Через несколько дней крови ему действительно захотелось. Но всего один раз и не до одури и не трясучки в руках, как ее хотелось всем бывшим инквизиторам и деду Уникию, за которыми Тось специально наблюдал. И, разумеется, не в таких количествах. Он попросил Фаравия нацедить всего лишь стакан с только что зарезанного поросенка. Но и того не осилил, вернув половину преданно заглядывающему ему в глаза зомби. Ситуация не совсем прояснилась, но Тось перестал ломать над ней голову, махнув на все рукой. Теперь уже как есть, так и есть. Надо либо продолжать жить, либо ложиться и умирать.
Умирать Тосю не слишком хотелось. Занятие это не из приятных, да и вообще…. С какой стати ему облегчать работу черноборцам, которые вскоре должны явиться по его душу?
К тому же чувствовал себя Тось вполне сносно. Тело слушалось, нигде ничего не болело, вот разве что в голове иногда возникало ощущение, как будто мозг стягивает железный обруч. Но головная боль частенько досаждала Тосю еще после той истории с теткой Фелисией, он к этому давно привык и почти не обращал внимания.

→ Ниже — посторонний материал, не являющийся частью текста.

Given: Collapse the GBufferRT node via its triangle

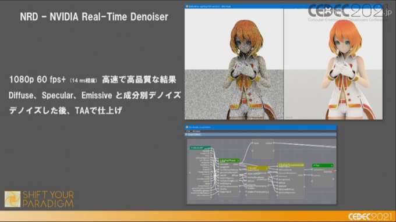Looking at the screenshot, I should click(x=192, y=148).
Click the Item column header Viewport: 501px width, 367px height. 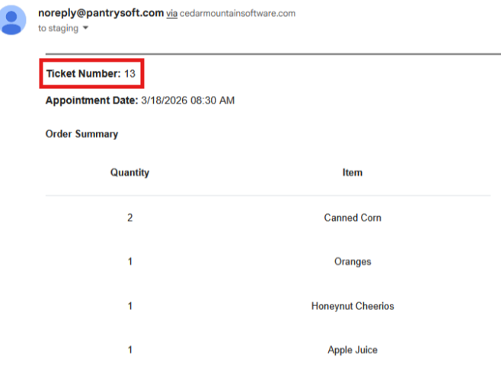coord(352,173)
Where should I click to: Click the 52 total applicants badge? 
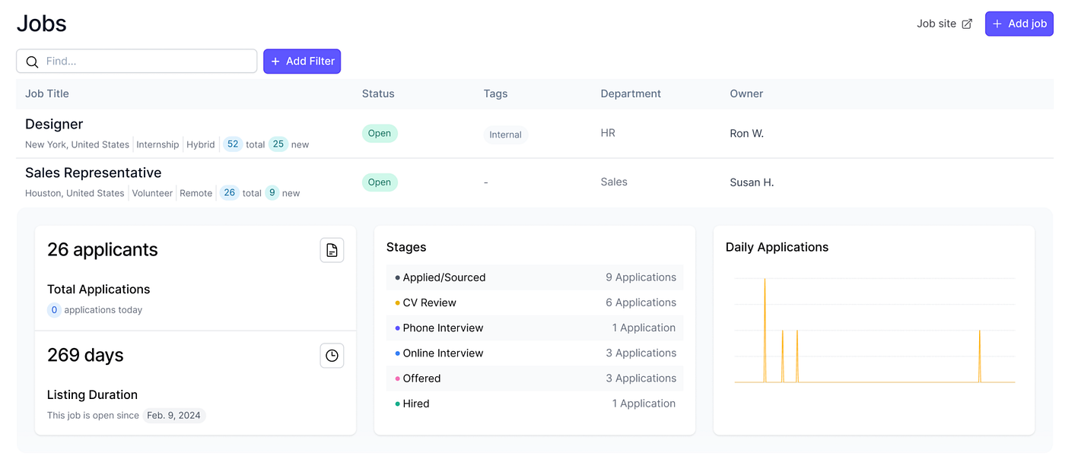click(232, 144)
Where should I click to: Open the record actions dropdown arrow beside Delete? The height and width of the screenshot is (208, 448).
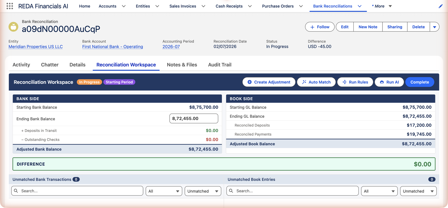(435, 27)
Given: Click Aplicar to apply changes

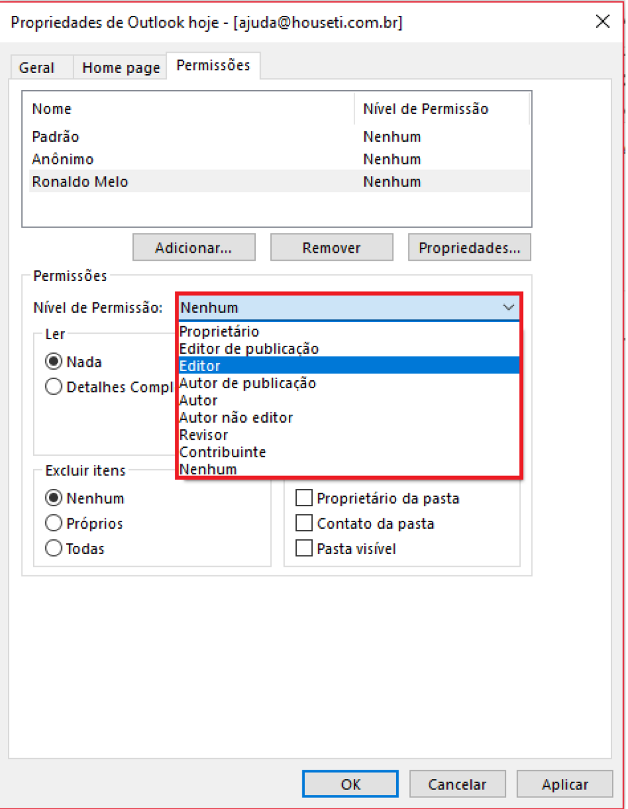Looking at the screenshot, I should pos(565,784).
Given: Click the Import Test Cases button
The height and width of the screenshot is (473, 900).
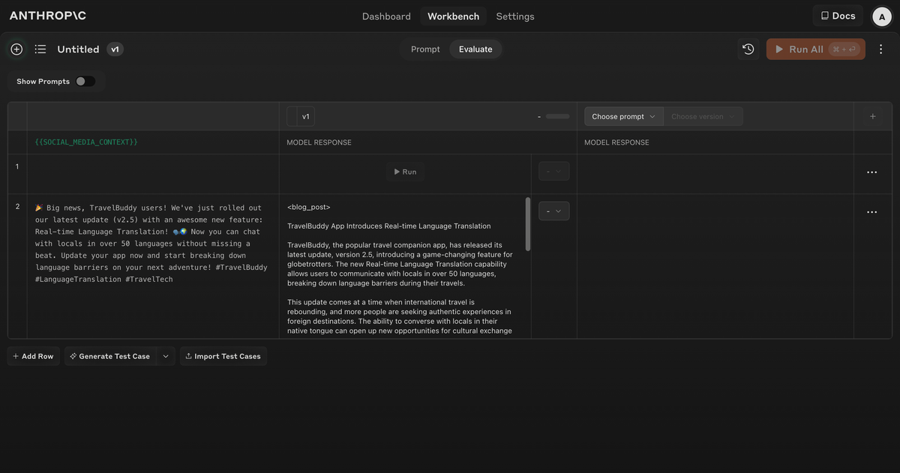Looking at the screenshot, I should point(223,356).
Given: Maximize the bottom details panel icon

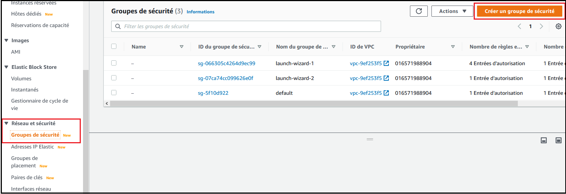Looking at the screenshot, I should click(x=559, y=140).
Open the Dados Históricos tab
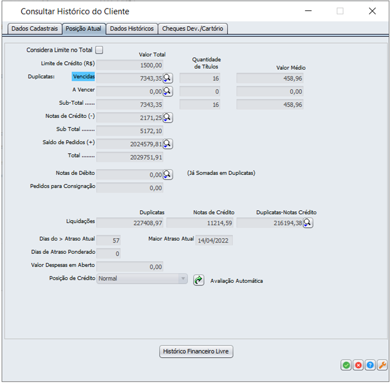Screen dimensions: 391x383 [x=132, y=29]
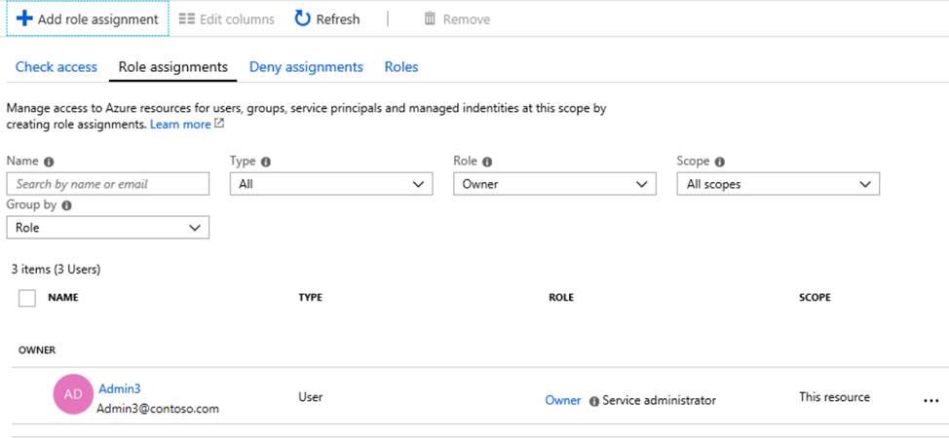Expand the All scopes dropdown
Screen dimensions: 949x438
pos(778,183)
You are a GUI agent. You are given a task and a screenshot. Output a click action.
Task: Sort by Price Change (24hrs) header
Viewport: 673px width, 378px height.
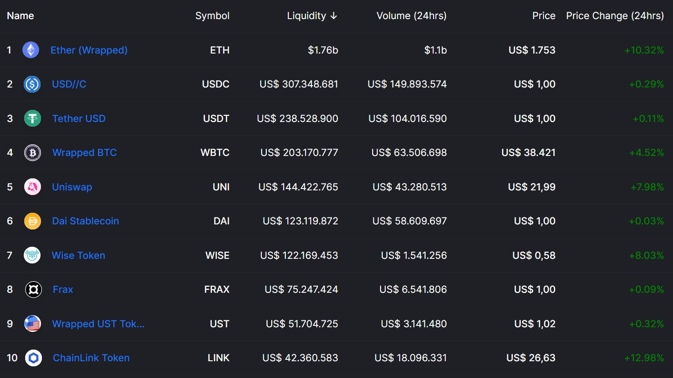(615, 16)
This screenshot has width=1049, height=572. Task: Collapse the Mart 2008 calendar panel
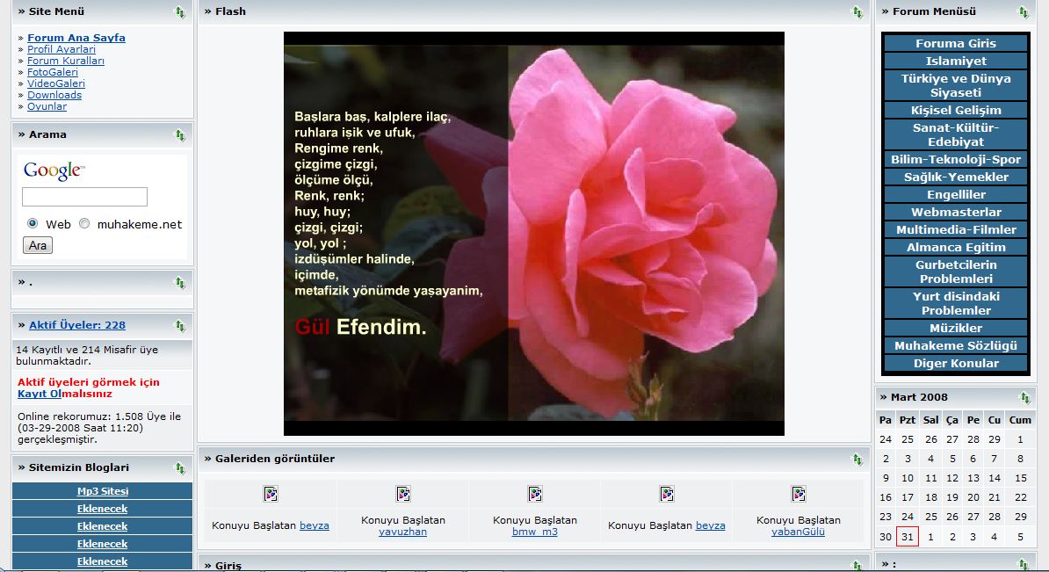(1024, 398)
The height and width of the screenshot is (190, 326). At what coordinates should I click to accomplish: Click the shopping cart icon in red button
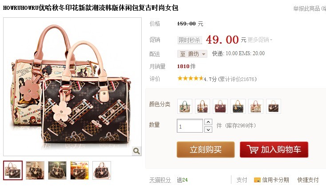point(252,149)
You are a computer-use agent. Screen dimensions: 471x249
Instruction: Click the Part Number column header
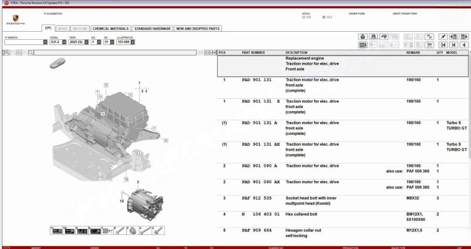(x=253, y=52)
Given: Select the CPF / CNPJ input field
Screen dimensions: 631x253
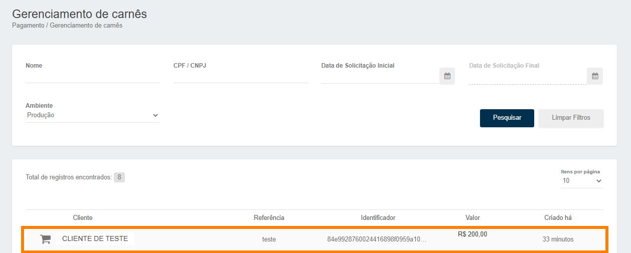Looking at the screenshot, I should click(240, 77).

Минусом было то, что его вредное отражение стало теперь появляться гораздо чаще и в тех местах, откуда раньше никогда не высовывалось. Например, в бочке с водой, в речке, в луже, в ручье, даже в оконном стекле, если удачно падал свет. И каждый раз призрачный двойник принимался доставать Тося на предмет его неправильного поведения. Тось уже наизусть выучил наиболее часто повторяемые отражением пассажи, что он безответственный дурак, бессовестная скотина и себялюбивая сволочь. Положа руку на сердце, Тось признавал, что двойник где-то местами прав, и даже, возможно, не местами, но прислушиваться к нему и менять свое поведение, само собой не собирался.
С какой стати он должен обращать внимание на какое-то непонятное явление, о котором даже ни в одной книге не написано? Тось, еще когда ходил в университет, специально искал в университетской библиотеке что-нибудь про говорящие отражения и ничего не нашел. К тому же, никто кроме самого Тося не видел кривляний его придурковатого двойника и не слышал его нотаций, даже если стоял рядом с лужей, в которой тот отражался. Тось иногда думал, что потихоньку сходит с ума, и все это вообще плод его богатого воображения. А менять свою жизнь в соответствии с пожеланиями собственного бреда…. Это еще больший бред.
Через некоторое время после своего само-полу-поднятия Тось стал замечать, что приобрел повышенную чувствительность ко всему, что имеет отношение к смерти. Например, когда он видел какого-то незнакомого человека, то откуда-то совершенно точно знал, когда тот умрет. Разумеется, речь шла о естественной смерти. Проверить эту способность получилось всего лишь пару раз, когда в деревеньке, где Тось все еще жил, отправились на тот свет два старика. Маловато для подтверждения, но, честно говоря, никаких проверок Тосю особо не требовалось, он и так был уверен, что не ошибается. Чувствовал, и все тут.
Еще Тось начал видеть привидений и призраков. Не при помощи заклятий, как было раньше, а просто так. Те к нему тоже стали неравнодушны, слетались со всей округи, как пчелы на мед, стоило ему ночью выйти во двор. Остальную нечисть, вроде домовых, кикимор и банников, Тось тоже начал замечать краем глаза. В отличие от призраков нечисть к нему не лезла, только в свою очередь внимательно разглядывала, искоса, но уважительно.
Отношение к Тосю поднятых инквизиторов после того, как он постоял одной ногой в могиле, изменилось от настороженно-покорного до щеняче-преданного. Тось опасался, что ему придется как-то ими командовать, держать в узде и ставить на место, но этого не потребовалось. С ними легко справлялся один Фаравий, а бывшие инквизиторы с дедом Уникием из кожи вон лезли, чтобы угодить хозяину.